TASK TO CARRY OUT:
Give back every line of the material below that has the string "Facebook".

*** PROVIDED RECORDS ***

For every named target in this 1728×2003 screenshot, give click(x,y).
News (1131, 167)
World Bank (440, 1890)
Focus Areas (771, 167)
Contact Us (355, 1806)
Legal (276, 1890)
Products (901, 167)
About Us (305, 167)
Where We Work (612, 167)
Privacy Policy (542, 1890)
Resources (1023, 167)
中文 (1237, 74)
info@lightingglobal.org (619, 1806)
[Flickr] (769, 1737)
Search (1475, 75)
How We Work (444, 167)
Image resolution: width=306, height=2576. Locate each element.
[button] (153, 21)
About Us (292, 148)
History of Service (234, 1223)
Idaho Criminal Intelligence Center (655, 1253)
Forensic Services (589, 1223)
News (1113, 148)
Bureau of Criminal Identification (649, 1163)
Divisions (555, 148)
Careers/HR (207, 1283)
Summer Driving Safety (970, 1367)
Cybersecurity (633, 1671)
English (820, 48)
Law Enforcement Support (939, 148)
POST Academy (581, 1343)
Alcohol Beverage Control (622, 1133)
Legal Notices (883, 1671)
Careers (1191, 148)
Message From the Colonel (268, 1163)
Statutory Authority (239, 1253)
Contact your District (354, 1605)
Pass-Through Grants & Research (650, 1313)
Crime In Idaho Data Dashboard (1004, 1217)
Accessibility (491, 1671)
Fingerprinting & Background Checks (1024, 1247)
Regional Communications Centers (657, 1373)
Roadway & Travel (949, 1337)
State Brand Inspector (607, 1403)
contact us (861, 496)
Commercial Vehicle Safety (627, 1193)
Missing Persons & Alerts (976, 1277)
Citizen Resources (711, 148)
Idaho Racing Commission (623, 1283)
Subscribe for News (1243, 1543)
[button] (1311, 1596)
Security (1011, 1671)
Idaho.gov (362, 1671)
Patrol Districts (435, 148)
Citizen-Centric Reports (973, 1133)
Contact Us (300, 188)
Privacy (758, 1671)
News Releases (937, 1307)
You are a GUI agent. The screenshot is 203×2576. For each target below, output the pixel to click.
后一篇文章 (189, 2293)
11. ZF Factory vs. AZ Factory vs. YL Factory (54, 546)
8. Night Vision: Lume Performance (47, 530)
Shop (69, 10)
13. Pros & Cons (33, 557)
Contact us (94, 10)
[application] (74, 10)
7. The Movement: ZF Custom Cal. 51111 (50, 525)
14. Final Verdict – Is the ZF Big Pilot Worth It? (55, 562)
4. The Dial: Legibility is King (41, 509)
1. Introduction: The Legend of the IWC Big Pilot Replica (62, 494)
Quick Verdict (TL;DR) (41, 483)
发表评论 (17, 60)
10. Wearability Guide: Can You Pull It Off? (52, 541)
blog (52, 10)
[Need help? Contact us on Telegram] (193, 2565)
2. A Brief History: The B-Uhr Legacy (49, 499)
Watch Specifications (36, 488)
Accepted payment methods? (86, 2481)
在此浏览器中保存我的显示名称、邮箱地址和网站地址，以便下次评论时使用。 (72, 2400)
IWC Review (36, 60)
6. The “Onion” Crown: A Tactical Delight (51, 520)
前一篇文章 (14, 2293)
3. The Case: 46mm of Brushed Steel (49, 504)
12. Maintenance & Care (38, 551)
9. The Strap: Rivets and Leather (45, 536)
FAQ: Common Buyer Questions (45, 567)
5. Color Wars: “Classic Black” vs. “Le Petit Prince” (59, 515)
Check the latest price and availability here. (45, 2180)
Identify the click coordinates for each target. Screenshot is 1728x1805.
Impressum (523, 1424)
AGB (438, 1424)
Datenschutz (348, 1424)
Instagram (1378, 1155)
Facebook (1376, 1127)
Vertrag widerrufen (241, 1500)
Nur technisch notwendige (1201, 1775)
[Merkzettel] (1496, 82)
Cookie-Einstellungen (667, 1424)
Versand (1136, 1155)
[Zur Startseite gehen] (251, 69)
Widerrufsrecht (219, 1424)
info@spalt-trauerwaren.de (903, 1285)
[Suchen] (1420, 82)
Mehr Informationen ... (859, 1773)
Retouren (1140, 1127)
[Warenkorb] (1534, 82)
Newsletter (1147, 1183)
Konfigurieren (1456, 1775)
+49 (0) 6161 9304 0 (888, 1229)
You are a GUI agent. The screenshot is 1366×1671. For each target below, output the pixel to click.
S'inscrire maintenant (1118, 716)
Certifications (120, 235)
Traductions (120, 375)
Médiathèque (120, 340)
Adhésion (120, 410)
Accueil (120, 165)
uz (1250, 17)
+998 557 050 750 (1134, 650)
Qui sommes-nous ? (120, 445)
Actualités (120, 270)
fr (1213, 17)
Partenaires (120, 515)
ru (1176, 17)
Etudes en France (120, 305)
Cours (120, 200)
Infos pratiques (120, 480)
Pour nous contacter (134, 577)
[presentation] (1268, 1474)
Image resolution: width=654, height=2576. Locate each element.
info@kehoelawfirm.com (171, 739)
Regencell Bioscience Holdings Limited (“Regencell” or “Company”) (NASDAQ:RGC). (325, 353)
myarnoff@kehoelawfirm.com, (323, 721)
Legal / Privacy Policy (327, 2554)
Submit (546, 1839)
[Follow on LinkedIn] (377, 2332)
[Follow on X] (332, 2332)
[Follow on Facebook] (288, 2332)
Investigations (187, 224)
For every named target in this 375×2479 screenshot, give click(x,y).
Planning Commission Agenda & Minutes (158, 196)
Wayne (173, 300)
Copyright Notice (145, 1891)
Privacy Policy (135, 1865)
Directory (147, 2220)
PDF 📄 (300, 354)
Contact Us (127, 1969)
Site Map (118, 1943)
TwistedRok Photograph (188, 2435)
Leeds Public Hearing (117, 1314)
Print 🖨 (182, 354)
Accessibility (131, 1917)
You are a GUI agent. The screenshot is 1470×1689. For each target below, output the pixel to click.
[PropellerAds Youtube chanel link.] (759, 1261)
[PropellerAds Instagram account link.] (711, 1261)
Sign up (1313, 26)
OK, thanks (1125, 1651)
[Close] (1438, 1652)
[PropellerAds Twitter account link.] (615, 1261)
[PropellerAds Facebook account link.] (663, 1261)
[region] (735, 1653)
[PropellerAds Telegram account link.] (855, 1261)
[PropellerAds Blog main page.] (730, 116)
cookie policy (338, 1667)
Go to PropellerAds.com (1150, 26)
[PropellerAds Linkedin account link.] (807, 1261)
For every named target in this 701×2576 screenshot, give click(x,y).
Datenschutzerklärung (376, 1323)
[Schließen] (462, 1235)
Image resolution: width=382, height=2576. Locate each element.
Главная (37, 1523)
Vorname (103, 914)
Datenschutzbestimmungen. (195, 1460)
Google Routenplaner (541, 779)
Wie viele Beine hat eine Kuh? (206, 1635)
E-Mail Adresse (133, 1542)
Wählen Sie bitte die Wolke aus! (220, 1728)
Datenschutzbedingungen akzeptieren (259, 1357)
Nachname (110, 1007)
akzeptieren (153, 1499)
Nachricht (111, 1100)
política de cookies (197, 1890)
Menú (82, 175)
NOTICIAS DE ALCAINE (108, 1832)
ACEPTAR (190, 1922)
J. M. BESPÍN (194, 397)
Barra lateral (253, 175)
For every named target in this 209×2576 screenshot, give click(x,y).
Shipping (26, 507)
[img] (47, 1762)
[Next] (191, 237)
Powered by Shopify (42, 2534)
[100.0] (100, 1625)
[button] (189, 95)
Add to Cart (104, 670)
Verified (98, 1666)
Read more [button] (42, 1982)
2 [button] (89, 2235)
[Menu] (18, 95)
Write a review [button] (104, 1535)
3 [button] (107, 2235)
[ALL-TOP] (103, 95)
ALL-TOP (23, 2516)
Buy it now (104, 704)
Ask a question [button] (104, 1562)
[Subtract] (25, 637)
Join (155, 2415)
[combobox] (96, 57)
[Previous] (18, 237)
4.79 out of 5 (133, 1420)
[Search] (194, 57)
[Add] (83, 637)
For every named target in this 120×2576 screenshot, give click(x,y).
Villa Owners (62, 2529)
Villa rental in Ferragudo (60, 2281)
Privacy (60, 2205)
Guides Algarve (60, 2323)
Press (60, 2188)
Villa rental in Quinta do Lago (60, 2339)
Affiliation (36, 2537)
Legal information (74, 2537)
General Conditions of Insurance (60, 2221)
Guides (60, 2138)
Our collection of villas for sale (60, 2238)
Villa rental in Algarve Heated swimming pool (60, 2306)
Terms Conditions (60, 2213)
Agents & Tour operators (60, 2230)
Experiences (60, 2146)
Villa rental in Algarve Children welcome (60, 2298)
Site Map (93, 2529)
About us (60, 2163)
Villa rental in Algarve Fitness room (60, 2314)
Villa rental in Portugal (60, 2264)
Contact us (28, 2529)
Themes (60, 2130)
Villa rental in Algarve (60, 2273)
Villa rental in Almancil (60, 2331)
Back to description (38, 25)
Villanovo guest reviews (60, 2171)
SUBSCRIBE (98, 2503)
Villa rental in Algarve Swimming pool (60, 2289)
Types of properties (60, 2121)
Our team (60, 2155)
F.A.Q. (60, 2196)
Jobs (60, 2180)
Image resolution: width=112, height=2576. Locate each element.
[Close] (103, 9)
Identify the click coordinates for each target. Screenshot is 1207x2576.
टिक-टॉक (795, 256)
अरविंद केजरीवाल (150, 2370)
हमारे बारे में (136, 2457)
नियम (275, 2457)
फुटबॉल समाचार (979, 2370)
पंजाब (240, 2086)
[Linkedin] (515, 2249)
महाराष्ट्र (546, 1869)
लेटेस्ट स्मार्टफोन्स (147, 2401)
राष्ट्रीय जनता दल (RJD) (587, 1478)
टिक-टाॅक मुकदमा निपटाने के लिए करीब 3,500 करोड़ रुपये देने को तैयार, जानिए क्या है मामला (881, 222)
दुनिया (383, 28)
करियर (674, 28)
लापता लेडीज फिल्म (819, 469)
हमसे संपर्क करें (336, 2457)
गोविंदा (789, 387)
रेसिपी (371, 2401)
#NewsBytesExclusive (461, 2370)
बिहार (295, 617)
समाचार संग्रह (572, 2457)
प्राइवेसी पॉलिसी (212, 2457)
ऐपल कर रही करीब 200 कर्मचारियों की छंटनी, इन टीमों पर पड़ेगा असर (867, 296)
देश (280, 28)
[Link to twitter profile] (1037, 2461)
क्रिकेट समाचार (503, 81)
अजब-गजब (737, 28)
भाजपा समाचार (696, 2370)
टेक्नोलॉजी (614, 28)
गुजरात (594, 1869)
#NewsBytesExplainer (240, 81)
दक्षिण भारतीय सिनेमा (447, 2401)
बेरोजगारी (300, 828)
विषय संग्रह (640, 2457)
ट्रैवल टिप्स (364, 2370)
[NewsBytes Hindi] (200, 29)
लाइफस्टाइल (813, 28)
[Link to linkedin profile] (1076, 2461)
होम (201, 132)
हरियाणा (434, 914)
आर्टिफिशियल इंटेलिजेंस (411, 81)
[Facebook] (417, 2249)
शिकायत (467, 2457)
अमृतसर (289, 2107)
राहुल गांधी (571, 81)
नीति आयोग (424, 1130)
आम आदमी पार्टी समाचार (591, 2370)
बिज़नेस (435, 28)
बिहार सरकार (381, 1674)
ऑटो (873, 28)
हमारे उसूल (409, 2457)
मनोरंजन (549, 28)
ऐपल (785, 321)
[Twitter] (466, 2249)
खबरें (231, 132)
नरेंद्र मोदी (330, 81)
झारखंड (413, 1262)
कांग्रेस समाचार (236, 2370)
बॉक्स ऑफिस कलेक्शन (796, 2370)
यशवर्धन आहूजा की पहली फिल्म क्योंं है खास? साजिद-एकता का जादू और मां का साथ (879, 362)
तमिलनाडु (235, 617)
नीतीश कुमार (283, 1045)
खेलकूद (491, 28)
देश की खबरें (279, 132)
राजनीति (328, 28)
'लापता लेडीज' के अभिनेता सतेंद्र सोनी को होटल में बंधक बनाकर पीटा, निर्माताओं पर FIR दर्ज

*** End of PROVIDED RECORDS ***

RESPONSE TO THE TASK:
Facebook (1376, 1127)
[Follow on Facebook] (288, 2332)
[PropellerAds Facebook account link.] (663, 1261)
[Facebook] (417, 2249)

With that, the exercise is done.